Dumas, Les Chiens, Godspeed You Black Emperor!, Groovy Aardvark, Rancid, Iron Maiden, Beholder, Radiohead, The Chemical Brothers, Ben Harper… Voilà seulement quelques noms parmi plus d’une vingtaine de titres qui font revivre le début des années 2000 aussi bien que la coupe de cheveux aux mèches bleachées de Greg.
« Au départ, je ne voulais pas de musique score, que des chansons de l’époque 2002 et moins », indique Francis Leclerc par courriel à Métro. « Alors on a fait en sorte avec la production que l’on réserve beaucoup d’argent pour la libération de droits de musique. »

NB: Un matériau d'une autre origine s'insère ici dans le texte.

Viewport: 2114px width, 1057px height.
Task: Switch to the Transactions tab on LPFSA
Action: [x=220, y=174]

« Dès l’écriture, Éric K. Boulianne et moi, on avait déjà inscrit quelques titres dans le scénario, souvent issus du roman même de Stéphane Larue, poursuit-il. Ensuite, j’ai beaucoup écouté de chansons qui ont marqué mon Montréal à moi de 2002. En gros, j’y ai mis plusieurs coups de cœur (Radiohead, The Chemical Brothers, Ben Harper…) qui me rappelaient cette époque. Et on a été chanceux, ils ont accepté! »

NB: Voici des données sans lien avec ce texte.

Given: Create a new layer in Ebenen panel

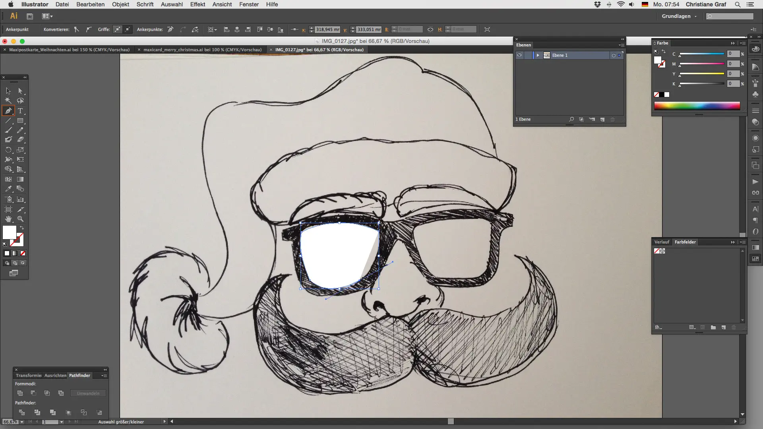Looking at the screenshot, I should click(x=602, y=119).
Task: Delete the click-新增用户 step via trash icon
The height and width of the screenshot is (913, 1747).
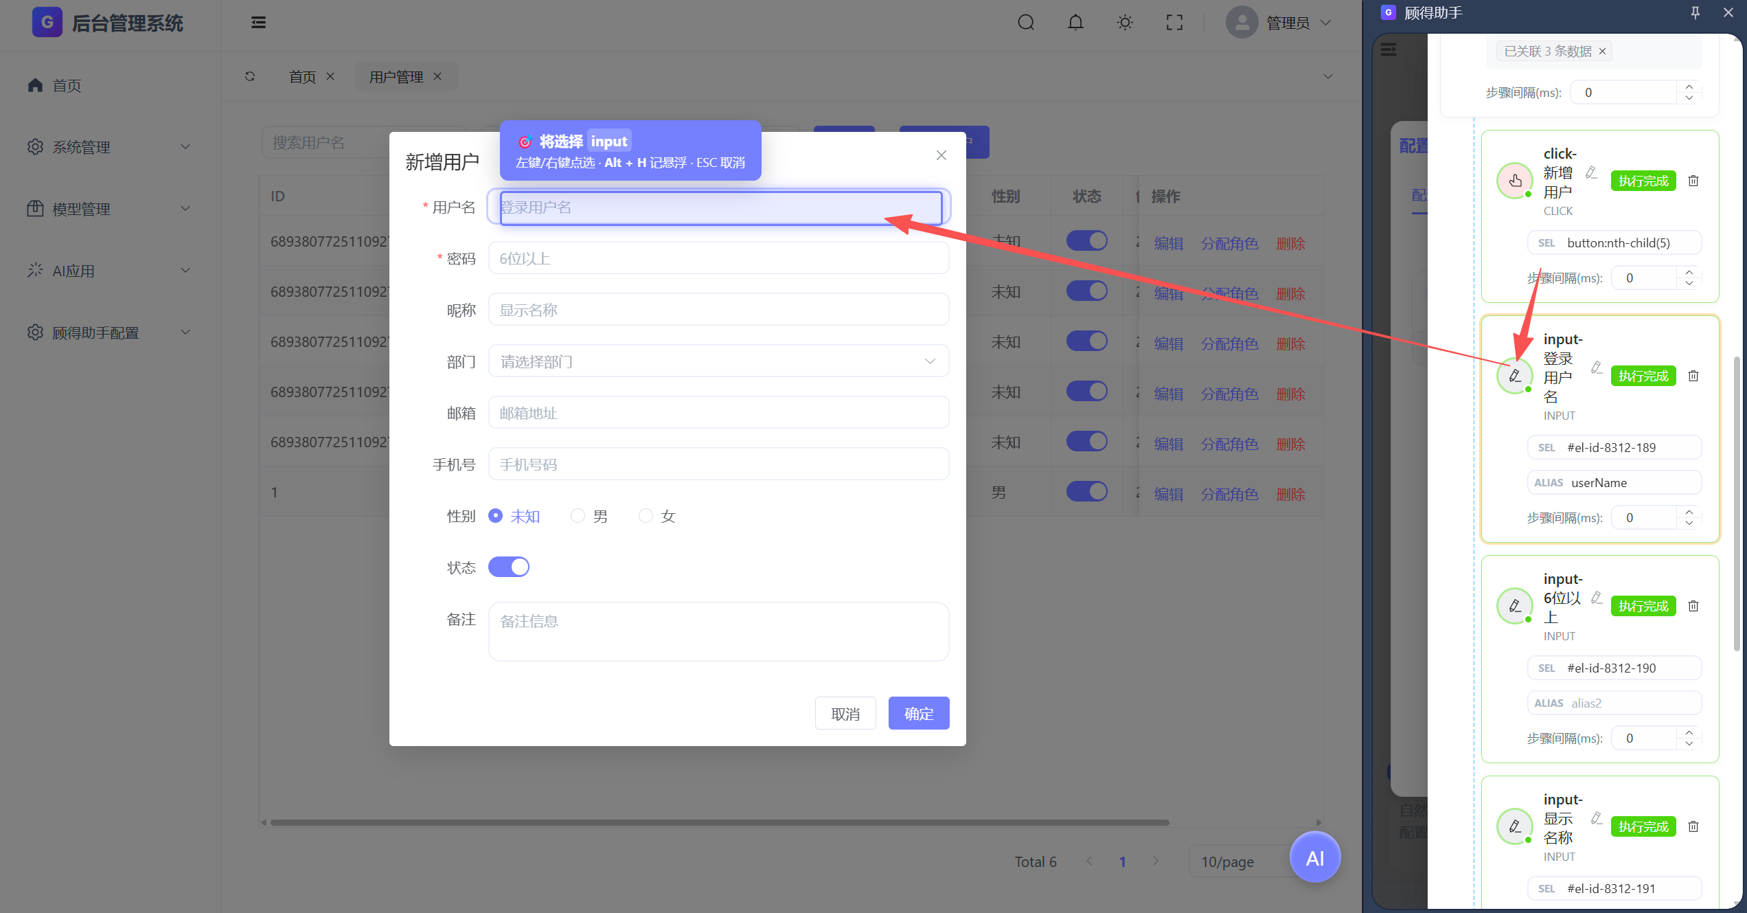Action: (x=1693, y=181)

Henri Picard s’est lui aussi imprégné des chansons qui étaient inscrites dans le scénario afin de se glisser dans la peau et les hoodies de Stéphane, raconte-t-il à Métro. En amont du tournage, il s’est gorgé de métal en déambulant sous la neige dans les rues de Montréal, comme le fait son personnage en déroute.
Le fait d’avoir campé ce rôle principal au cinéma, qui lui a permis de gagner en confiance, l’emplit « de gratitude », affirme-t-il. « C’est du luxe, au Québec, faire du cinéma. Tout le monde veut en faire, et je ne le tiens pas pour acquis. J’essaie d’y faire honneur », conclut-il avec maturité.